Let $V$ be a finite dimensional inner-product space over $\mathbb{C}$. Let $T \in L(V,V)$ satisfy $T^*=-T$. Show that all eigenvalues of $T$ are purely imaginary, i.e., if $\lambda$ is an eigenvalue of $T$, then $\lambda = ia$ with $a \in \mathbb{R}$.

I can recall a proof we did in class that if $T$ is self-adjoint then all eigenvalues are real, and the basic gist of it was let $\lambda$ be an eigenvalue, then lambda is equal to its complex conjugate.
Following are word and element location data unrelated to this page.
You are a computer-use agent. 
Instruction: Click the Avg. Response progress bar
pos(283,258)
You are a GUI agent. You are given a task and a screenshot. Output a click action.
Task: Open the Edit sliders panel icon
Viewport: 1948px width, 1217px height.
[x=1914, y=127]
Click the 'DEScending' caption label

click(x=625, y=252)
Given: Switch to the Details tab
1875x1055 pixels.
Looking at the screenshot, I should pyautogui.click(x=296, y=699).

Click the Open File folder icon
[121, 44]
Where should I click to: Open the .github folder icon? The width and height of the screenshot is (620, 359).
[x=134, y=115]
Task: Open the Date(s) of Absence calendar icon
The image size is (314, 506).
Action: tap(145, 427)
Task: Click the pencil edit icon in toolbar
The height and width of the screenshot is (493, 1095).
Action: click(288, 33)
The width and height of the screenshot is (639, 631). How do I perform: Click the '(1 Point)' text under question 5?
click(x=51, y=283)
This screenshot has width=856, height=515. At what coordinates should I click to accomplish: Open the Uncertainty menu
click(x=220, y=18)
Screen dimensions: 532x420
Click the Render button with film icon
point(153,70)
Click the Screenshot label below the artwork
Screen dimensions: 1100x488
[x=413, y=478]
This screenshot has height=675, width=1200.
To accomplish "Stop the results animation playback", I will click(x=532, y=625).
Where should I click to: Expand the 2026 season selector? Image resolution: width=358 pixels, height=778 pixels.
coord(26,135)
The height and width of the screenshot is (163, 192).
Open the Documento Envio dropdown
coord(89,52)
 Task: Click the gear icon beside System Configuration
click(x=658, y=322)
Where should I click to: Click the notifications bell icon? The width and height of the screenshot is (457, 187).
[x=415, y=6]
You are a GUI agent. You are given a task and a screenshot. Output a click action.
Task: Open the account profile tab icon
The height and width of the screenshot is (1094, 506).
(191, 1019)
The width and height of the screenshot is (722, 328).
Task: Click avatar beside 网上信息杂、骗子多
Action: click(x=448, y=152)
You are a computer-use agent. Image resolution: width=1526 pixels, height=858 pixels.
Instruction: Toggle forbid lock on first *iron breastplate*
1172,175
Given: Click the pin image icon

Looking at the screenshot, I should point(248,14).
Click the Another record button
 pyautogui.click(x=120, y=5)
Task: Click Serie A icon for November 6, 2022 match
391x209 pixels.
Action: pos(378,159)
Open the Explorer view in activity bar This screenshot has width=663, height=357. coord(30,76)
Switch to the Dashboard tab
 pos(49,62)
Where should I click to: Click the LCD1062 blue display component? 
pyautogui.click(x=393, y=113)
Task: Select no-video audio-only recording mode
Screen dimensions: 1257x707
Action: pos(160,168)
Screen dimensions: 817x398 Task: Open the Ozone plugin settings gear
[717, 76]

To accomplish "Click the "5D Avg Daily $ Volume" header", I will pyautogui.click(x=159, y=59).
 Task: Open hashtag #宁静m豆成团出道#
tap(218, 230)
I understand this; it implies that if $\lambda = a+bi = a-bi$ then $b = 0$.

It follows (in my mind, at least) that I need to show that given that $T^* = -T$ that $\lambda = -\lambda$.

I'm kind of stuck here, though. I've tried adapting the proof I have for self-adjoint operators, but I'm unable to do it without having the conjugate in the result, which is not what I want. (that seems to imply that all eigenvalues are 0, I don't think that's true).

Solution 1:

An alternative proof of this, probably not as enlightening but I like it: if $T^* = -T$, then $iT$ is self-adjoint (why?) and so the eigenvalues of $iT$ are real. It then follows that the eigenvalues of $T$ are purely imaginary. (again, why?)

Solution 2:

Showing that $\lambda=-\lambda$ would only let you say that $\lambda=0$, not that $\lambda$ was imaginary, so that is not what you need to show.

Instead, look at what exactly was originally done for $S$ symmetric and $\lambda,v$ an eigenpair:

$$\lambda \langle v,v\rangle =\langle Sv,v\rangle=\langle v,Sv\rangle = \overline{\langle Sv,v\rangle} =\overline{\lambda \langle v,v\rangle}=\overline{\lambda}\langle v,v\rangle.$$

The first equality is by linearity, the second by $S=S^*$, the third by conjugate symmetry of the inner product, the fourth by linearity again, and the last by $\overline{ab}=\bar{a}\,\bar{b}$ along with the fact $\langle v,v\rangle$ is purely real and so is invariant under complex conjugation. From this we deduce $\lambda = \lambda^*$.

So what happens if instead $T=-T^*$?